▶ _RECORDS PROVIDED_
☆ ☆ ☆
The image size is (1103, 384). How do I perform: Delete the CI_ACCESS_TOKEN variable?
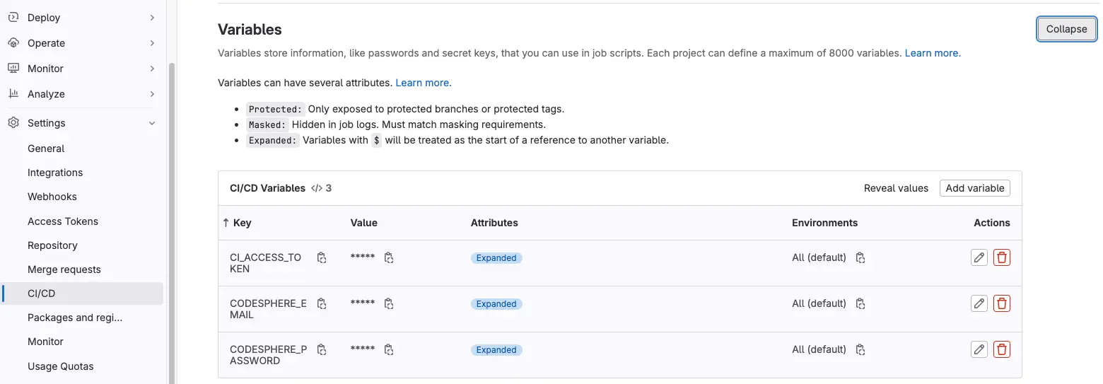(1001, 257)
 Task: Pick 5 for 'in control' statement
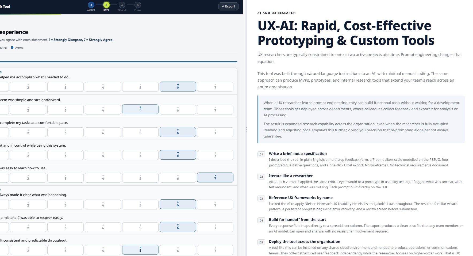coord(140,155)
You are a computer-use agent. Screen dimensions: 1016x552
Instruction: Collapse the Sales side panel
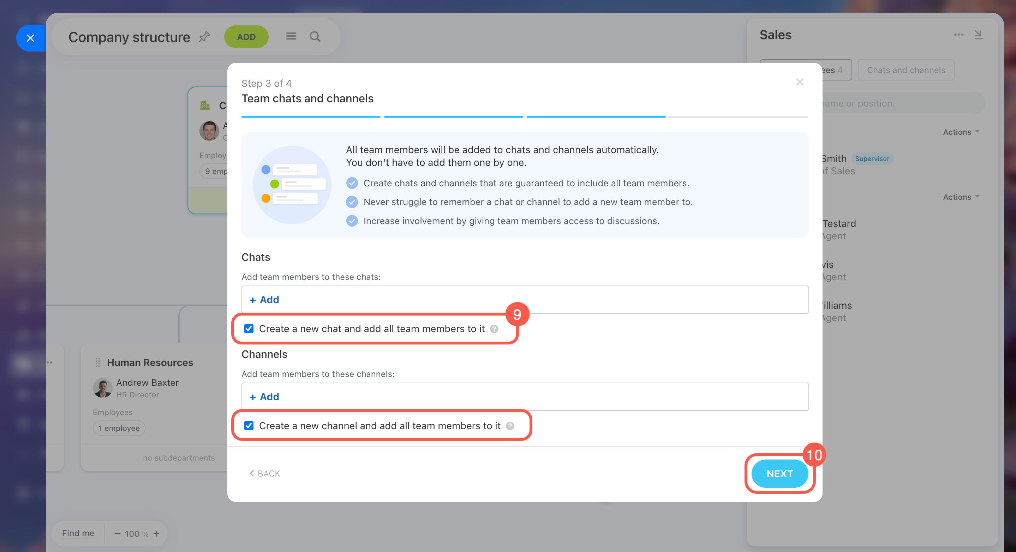pyautogui.click(x=978, y=35)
☆ ☆ ☆
▶ _THE PROBLEM_
Drop every picture and repeat the rest of the entries exactly.

▶ _EXERCISE SOLUTION_
The image size is (1103, 384). How do I perform: Delete the CI_ACCESS_TOKEN variable?
(1001, 257)
 Task: Pick 5 for 'in control' statement
coord(140,155)
You are a computer-use agent. Screen dimensions: 1016x552
Instruction: Collapse the Sales side panel
pyautogui.click(x=978, y=35)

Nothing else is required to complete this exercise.